▶ Activity
Within the entries below, find the portion that opens with the line containing "Switch to Core" and closes with the line containing "Expand the Ascendente row plus sign". Retype that portion exactly and only.

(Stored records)
=== Begin Enclosure ===

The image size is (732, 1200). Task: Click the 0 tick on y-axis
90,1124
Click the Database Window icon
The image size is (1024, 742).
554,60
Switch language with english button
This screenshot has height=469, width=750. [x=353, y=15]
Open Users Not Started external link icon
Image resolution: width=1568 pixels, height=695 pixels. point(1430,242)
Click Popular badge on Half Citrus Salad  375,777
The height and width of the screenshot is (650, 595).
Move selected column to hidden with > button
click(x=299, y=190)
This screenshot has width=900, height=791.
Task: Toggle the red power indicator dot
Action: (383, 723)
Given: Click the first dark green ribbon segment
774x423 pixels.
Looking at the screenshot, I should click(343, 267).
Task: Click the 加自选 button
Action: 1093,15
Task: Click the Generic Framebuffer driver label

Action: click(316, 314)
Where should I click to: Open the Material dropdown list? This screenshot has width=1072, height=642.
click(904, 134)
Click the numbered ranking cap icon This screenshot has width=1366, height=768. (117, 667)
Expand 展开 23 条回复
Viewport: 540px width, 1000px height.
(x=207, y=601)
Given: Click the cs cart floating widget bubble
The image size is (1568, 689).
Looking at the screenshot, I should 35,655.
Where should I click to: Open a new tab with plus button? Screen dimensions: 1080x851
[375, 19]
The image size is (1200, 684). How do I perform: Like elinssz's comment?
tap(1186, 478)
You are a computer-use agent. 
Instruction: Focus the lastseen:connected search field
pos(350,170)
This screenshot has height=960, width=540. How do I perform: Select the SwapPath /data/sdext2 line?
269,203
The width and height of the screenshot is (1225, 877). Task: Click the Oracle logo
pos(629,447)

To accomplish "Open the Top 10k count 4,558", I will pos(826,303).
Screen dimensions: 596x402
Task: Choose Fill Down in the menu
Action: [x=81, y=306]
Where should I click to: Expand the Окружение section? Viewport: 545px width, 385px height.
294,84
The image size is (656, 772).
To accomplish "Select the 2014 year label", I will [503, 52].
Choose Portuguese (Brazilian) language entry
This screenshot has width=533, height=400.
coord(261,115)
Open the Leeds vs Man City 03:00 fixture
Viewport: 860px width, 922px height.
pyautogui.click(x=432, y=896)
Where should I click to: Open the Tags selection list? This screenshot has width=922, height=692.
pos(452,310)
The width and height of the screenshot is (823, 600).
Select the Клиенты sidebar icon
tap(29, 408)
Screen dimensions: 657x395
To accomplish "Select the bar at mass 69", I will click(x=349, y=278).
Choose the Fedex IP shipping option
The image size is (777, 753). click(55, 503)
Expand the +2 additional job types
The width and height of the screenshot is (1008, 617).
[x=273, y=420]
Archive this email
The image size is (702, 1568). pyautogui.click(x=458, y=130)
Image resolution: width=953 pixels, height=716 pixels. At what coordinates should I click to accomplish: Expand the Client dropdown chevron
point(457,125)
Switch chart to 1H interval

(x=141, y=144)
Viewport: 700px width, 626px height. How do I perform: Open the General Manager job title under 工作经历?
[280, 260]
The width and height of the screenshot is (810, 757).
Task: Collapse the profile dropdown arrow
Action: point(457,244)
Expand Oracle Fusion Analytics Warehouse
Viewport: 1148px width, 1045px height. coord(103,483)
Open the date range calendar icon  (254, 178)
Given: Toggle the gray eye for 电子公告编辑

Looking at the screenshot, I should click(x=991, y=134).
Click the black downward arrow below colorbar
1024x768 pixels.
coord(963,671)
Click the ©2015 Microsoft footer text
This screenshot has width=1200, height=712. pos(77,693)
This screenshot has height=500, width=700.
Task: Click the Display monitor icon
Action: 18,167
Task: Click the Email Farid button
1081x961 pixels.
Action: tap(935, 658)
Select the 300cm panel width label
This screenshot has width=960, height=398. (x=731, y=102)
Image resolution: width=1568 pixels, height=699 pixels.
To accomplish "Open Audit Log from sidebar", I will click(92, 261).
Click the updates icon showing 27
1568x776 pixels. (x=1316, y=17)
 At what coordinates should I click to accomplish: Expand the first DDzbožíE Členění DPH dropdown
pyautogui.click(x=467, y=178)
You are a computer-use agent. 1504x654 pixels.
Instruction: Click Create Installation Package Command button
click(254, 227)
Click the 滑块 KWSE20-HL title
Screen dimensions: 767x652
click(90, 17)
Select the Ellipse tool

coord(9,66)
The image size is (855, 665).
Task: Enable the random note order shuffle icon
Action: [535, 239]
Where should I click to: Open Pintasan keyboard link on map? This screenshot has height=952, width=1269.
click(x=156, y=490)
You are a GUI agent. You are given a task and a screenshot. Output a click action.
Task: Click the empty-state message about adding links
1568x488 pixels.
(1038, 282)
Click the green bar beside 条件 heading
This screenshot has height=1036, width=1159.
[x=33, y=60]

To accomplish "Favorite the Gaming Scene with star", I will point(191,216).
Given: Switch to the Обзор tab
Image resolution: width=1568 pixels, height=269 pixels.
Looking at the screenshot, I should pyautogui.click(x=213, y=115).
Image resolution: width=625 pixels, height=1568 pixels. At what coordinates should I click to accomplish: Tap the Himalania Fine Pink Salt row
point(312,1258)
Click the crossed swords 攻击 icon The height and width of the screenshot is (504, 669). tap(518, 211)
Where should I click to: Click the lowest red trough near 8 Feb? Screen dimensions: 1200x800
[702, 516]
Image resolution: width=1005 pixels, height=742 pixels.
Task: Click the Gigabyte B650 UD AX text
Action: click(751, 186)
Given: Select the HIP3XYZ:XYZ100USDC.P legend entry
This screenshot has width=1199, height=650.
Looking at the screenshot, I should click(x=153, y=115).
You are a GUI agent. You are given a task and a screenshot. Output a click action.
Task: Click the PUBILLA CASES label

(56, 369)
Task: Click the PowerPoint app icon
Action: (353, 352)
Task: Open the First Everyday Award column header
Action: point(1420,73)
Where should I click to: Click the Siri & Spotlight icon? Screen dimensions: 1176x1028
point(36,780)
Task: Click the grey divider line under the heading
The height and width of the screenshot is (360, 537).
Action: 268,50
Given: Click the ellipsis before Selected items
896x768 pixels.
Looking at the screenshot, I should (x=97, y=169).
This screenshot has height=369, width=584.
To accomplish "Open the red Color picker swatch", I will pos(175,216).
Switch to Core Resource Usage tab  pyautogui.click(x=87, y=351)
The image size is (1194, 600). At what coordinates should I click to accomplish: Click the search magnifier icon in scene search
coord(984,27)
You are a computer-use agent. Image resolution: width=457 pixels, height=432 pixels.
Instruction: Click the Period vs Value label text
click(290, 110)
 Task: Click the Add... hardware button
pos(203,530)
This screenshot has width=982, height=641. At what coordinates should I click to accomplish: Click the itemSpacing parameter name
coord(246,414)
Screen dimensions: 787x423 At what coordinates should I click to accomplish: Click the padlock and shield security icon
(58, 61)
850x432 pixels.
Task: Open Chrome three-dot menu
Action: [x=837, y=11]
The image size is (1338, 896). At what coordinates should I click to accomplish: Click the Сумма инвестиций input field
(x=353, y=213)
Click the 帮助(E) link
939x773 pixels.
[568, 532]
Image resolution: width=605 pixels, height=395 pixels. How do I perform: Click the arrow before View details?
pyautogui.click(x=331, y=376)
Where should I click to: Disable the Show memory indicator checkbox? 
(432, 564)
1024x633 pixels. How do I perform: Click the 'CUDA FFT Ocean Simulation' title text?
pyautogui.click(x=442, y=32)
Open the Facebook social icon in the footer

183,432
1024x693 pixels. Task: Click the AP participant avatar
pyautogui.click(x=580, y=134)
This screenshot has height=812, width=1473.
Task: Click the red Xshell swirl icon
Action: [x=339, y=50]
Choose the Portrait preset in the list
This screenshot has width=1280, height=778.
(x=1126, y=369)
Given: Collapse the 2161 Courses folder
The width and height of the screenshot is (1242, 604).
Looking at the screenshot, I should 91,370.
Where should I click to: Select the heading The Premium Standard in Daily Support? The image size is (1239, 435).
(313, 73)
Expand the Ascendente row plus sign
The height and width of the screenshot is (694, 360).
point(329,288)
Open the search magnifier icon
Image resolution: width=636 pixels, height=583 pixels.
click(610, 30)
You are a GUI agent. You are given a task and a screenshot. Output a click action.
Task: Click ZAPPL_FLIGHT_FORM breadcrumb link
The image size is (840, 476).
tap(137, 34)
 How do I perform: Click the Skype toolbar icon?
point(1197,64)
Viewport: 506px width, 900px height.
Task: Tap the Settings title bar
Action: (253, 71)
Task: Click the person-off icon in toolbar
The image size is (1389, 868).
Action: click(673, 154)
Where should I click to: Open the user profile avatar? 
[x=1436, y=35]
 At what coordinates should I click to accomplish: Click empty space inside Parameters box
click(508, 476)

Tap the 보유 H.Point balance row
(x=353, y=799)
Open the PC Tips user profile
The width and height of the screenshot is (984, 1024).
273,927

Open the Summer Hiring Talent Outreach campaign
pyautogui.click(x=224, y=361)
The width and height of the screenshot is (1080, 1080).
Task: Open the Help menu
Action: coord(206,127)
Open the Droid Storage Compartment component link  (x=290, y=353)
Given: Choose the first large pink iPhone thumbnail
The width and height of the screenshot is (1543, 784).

=== End Enclosure ===

▶ Final answer
Switch to Core Resource Usage tab  pyautogui.click(x=87, y=351)
The image size is (1194, 600). At what coordinates should I click to accomplish: Click the search magnifier icon in scene search
coord(984,27)
You are a computer-use agent. Image resolution: width=457 pixels, height=432 pixels.
Instruction: Click the Period vs Value label text
click(290, 110)
 Task: Click the Add... hardware button
pos(203,530)
This screenshot has width=982, height=641. At what coordinates should I click to accomplish: Click the itemSpacing parameter name
coord(246,414)
Screen dimensions: 787x423 At what coordinates should I click to accomplish: Click the padlock and shield security icon
(58, 61)
850x432 pixels.
Task: Open Chrome three-dot menu
Action: [x=837, y=11]
The image size is (1338, 896). At what coordinates should I click to accomplish: Click the Сумма инвестиций input field
(x=353, y=213)
Click the 帮助(E) link
939x773 pixels.
[568, 532]
Image resolution: width=605 pixels, height=395 pixels. How do I perform: Click the arrow before View details?
pyautogui.click(x=331, y=376)
Where should I click to: Disable the Show memory indicator checkbox? 
(432, 564)
1024x633 pixels. How do I perform: Click the 'CUDA FFT Ocean Simulation' title text?
pyautogui.click(x=442, y=32)
Open the Facebook social icon in the footer

183,432
1024x693 pixels. Task: Click the AP participant avatar
pyautogui.click(x=580, y=134)
This screenshot has height=812, width=1473.
Task: Click the red Xshell swirl icon
Action: [x=339, y=50]
Choose the Portrait preset in the list
This screenshot has width=1280, height=778.
(x=1126, y=369)
Given: Collapse the 2161 Courses folder
The width and height of the screenshot is (1242, 604).
Looking at the screenshot, I should 91,370.
Where should I click to: Select the heading The Premium Standard in Daily Support? The image size is (1239, 435).
(313, 73)
Expand the Ascendente row plus sign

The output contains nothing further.